Champions for Change, another campaign group, is advocating making changes in kitchens, homes, schools and neighbourhoods across America. It purports the need for ‘more fruits and vegetables, more activity, which means less television, and more voices raised for healthy changes’.
Against this backdrop, from a public health perspective primary prevention of childhood obesity requires a population-wide approach that is multifaceted and that aims at promoting healthier eating practices, an active lifestyle and access and provision of care to children to ensure early detection of risk and thereby increase prevention.
In 2004 the WHO approved the Global Strategy on Diet and Physical activity, encouraging all of its member states to develop and implement national action plans aimed at a reduction in obesity rates.
Obesity, as previously noted, can have adverse health, social and emotional effects. It also increases the risk among adolescents for disability and premature death as adults. Story et al. (2005) notes that there are metabolic and physiological abnormalities associated with adolescent obesity, hypertension, dyslipidemias, orthopedic problems and type 2diabetes. Cowie et al., (2006) Ogden et al.(2006) and Reininger et al. (2009) have all documented findings that postulate that in the United States, underprivileged Hispanics have excessively higher rates of type 2 diabetes, obesity, cardiovascular disease, and cancer as compared to whites; diseases for which obesity has been noted to be a risk factor. The life-long consequences of this rising epidemic are or should be a serious concern for health planners. Increased morbidity means increased utilization of health service, increased supply of health care for example pharmaceuticals, which translates into increased cost of healthcare and notably, the at-risk population is the one least likely to be able to afford access to the required health services. That places an additional burden on social security.

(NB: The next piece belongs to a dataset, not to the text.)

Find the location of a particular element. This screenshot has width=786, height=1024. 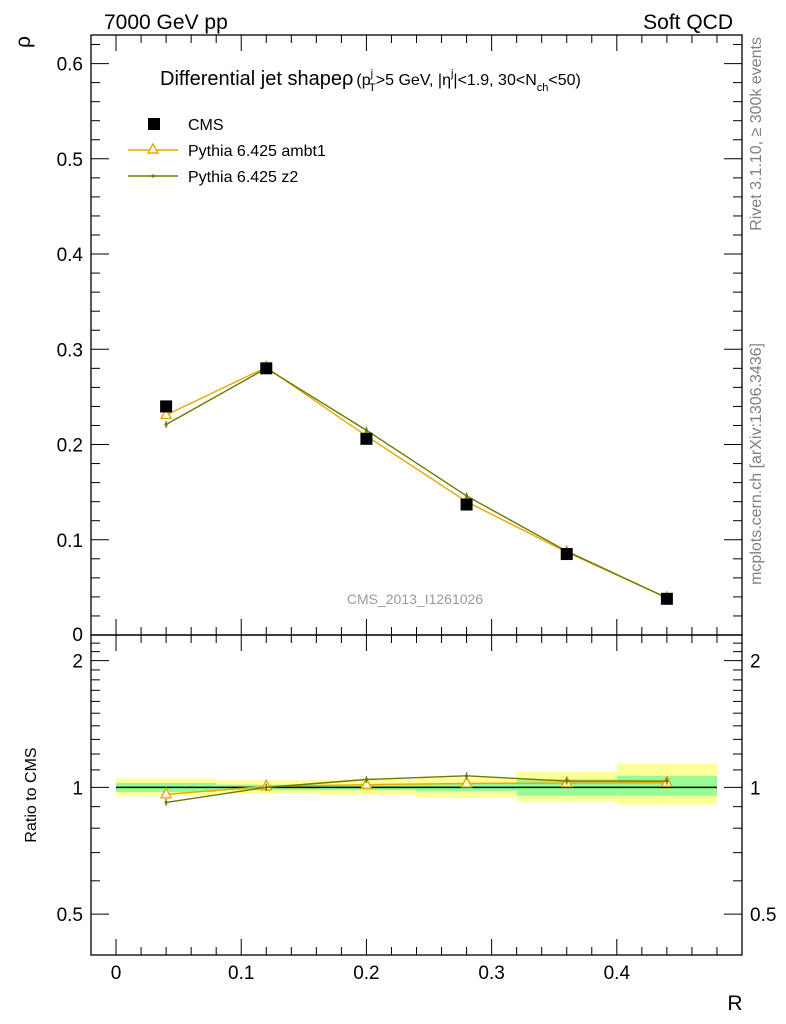

legend-entry-ambt1: Pythia 6.425 ambt1 is located at coordinates (227, 151).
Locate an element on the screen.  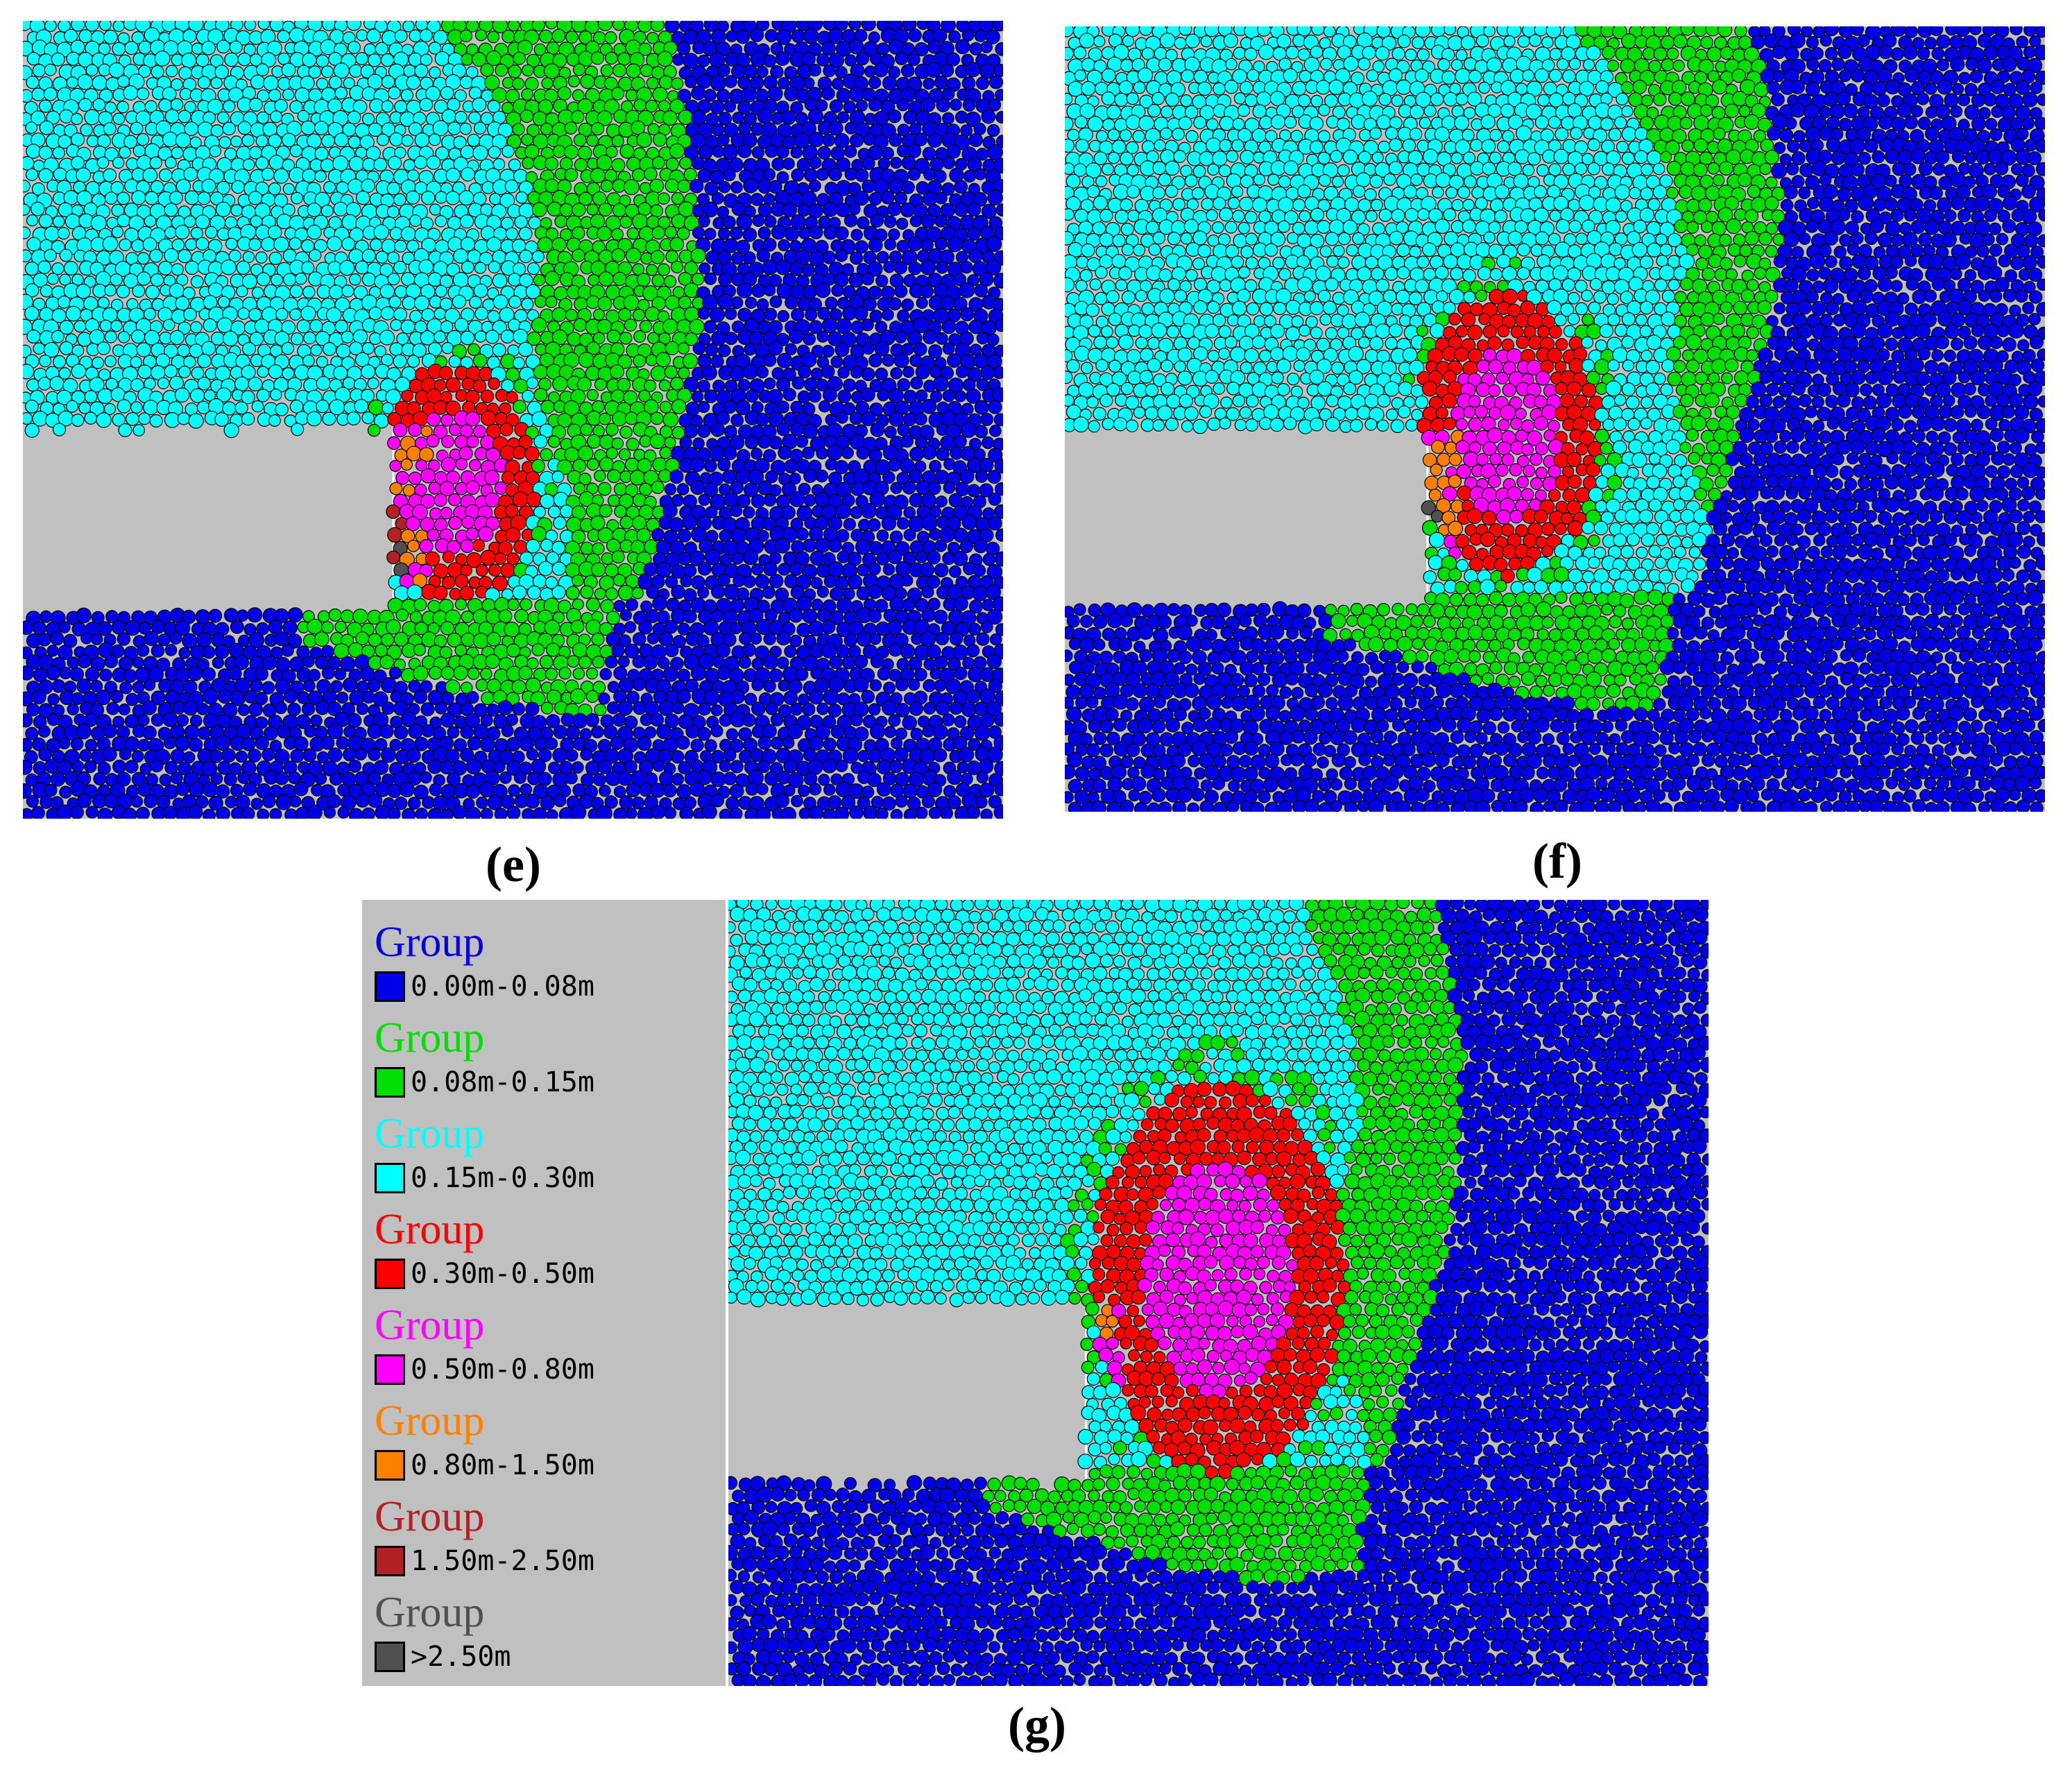
legend-item-range: 1.50m-2.50m is located at coordinates (503, 1561).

Research suggests that obesity-related chronic diseases previously found in adults such as hypertension and osteoarthritis are now appearing in minority children (Frenn et al., 2003; Kumanyika & Grier, 2006; McCarthy et al., 2008). Therefore, addressing obesity during childhood, particularly in ethnic minority populations, is a priority in preventing escalating co-morbidities in adulthood and the adverse health outcomes associated with such co-morbidities.
A review of the plethora of literature that deliberates on the topic childhood and adolescent obesity presents not solutions to this growing epidemic but points to a need for continued research aimed at identifying effectual prevention interventions for that age group. It highlights a void in the data on socially accepted, sustainable, and culturally appropriate interventions for the at-risk population, minority groups. All of these possible interventions, if they are to be successful, can only be integrated into mainstream society if they are a part of a coordinated system that includes multi-sectoral participation and involvement of all of the stakeholders.